═══ RECORDS FOR PROCESSING
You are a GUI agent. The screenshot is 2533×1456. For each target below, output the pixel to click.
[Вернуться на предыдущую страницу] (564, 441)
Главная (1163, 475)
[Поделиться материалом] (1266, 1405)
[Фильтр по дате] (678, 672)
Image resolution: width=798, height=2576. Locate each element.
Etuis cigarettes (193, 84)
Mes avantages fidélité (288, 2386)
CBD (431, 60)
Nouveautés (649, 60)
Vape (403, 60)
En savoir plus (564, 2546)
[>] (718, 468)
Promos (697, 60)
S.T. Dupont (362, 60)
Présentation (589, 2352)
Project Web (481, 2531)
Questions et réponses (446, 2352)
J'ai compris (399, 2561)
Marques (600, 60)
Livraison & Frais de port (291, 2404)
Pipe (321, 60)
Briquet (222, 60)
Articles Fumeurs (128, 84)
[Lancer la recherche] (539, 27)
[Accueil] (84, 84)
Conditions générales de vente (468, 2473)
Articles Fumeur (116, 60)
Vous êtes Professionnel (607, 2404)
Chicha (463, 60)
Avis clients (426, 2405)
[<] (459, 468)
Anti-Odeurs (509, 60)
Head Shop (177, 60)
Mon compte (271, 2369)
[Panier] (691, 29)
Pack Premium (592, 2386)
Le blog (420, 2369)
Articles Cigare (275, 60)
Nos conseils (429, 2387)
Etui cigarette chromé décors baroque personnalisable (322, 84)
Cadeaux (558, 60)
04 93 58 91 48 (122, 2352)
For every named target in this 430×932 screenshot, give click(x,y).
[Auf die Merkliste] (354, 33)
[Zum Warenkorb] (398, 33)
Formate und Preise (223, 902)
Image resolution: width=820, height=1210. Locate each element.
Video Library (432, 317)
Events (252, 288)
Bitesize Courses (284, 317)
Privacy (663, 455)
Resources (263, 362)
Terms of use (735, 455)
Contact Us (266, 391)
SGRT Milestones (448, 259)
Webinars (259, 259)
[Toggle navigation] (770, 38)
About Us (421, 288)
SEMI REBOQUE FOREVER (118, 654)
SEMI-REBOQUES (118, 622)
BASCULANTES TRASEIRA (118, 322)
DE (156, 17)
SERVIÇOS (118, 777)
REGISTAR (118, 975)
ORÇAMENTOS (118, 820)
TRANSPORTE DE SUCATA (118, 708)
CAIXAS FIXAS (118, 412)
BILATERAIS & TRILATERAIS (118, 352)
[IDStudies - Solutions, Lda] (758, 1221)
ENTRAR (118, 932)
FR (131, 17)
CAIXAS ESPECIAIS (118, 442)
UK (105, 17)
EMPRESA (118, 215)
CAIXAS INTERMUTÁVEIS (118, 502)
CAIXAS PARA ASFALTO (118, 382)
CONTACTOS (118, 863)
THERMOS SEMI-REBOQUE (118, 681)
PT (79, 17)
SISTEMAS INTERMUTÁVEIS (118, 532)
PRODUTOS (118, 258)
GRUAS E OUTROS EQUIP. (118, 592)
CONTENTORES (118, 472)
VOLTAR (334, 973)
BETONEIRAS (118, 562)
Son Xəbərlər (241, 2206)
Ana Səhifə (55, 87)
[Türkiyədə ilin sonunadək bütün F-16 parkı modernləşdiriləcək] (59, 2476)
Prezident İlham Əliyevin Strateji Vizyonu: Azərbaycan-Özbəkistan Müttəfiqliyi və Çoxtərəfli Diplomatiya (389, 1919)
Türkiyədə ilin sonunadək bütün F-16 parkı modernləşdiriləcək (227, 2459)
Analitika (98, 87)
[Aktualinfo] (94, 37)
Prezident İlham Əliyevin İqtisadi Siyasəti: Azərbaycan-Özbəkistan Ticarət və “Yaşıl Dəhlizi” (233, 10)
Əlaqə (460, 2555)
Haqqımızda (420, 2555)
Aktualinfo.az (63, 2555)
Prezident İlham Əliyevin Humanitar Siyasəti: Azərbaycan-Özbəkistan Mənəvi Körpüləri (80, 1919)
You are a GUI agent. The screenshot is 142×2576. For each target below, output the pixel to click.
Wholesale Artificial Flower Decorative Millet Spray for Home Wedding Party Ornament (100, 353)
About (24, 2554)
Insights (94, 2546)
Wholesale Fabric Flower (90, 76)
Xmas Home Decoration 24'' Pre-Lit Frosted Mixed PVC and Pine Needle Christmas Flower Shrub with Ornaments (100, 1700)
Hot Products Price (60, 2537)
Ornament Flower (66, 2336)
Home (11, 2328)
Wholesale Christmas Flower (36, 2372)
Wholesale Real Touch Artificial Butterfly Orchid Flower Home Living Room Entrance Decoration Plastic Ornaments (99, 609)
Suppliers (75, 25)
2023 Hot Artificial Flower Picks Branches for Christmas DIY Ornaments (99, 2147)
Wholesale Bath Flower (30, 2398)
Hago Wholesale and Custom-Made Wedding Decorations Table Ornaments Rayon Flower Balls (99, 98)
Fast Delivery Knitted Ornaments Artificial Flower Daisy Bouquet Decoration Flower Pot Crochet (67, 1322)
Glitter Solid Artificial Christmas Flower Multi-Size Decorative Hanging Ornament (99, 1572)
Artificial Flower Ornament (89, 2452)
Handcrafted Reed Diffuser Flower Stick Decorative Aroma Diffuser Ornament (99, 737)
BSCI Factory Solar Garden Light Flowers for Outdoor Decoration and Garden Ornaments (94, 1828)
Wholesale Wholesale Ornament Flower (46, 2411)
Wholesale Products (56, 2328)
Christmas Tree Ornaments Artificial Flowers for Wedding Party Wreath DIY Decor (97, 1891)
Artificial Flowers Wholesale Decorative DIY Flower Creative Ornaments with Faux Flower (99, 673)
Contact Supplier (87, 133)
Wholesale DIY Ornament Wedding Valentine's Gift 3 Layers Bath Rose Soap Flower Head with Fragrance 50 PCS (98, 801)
══════
=== WHAT IS NEEDED ===
In the entries above, find the line with "FR (131, 17)" and the line with "Insights (94, 2546)", then set down exactly those two and every line between them, nothing else.

=== SOLUTION TO THIS EXERCISE ===
FR (131, 17)
CAIXAS ESPECIAIS (118, 442)
UK (105, 17)
EMPRESA (118, 215)
CAIXAS INTERMUTÁVEIS (118, 502)
CAIXAS PARA ASFALTO (118, 382)
CONTACTOS (118, 863)
THERMOS SEMI-REBOQUE (118, 681)
PT (79, 17)
SISTEMAS INTERMUTÁVEIS (118, 532)
PRODUTOS (118, 258)
GRUAS E OUTROS EQUIP. (118, 592)
CONTENTORES (118, 472)
VOLTAR (334, 973)
BETONEIRAS (118, 562)
Son Xəbərlər (241, 2206)
Ana Səhifə (55, 87)
[Türkiyədə ilin sonunadək bütün F-16 parkı modernləşdiriləcək] (59, 2476)
Prezident İlham Əliyevin Strateji Vizyonu: Azərbaycan-Özbəkistan Müttəfiqliyi və Çoxtərəfli Diplomatiya (389, 1919)
Türkiyədə ilin sonunadək bütün F-16 parkı modernləşdiriləcək (227, 2459)
Analitika (98, 87)
[Aktualinfo] (94, 37)
Prezident İlham Əliyevin İqtisadi Siyasəti: Azərbaycan-Özbəkistan Ticarət və “Yaşıl Dəhlizi” (233, 10)
Əlaqə (460, 2555)
Haqqımızda (420, 2555)
Aktualinfo.az (63, 2555)
Prezident İlham Əliyevin Humanitar Siyasəti: Azərbaycan-Özbəkistan Mənəvi Körpüləri (80, 1919)
You are a GUI agent. The screenshot is 142×2576. For each target below, output the pixel to click.
Wholesale Artificial Flower Decorative Millet Spray for Home Wedding Party Ornament (100, 353)
About (24, 2554)
Insights (94, 2546)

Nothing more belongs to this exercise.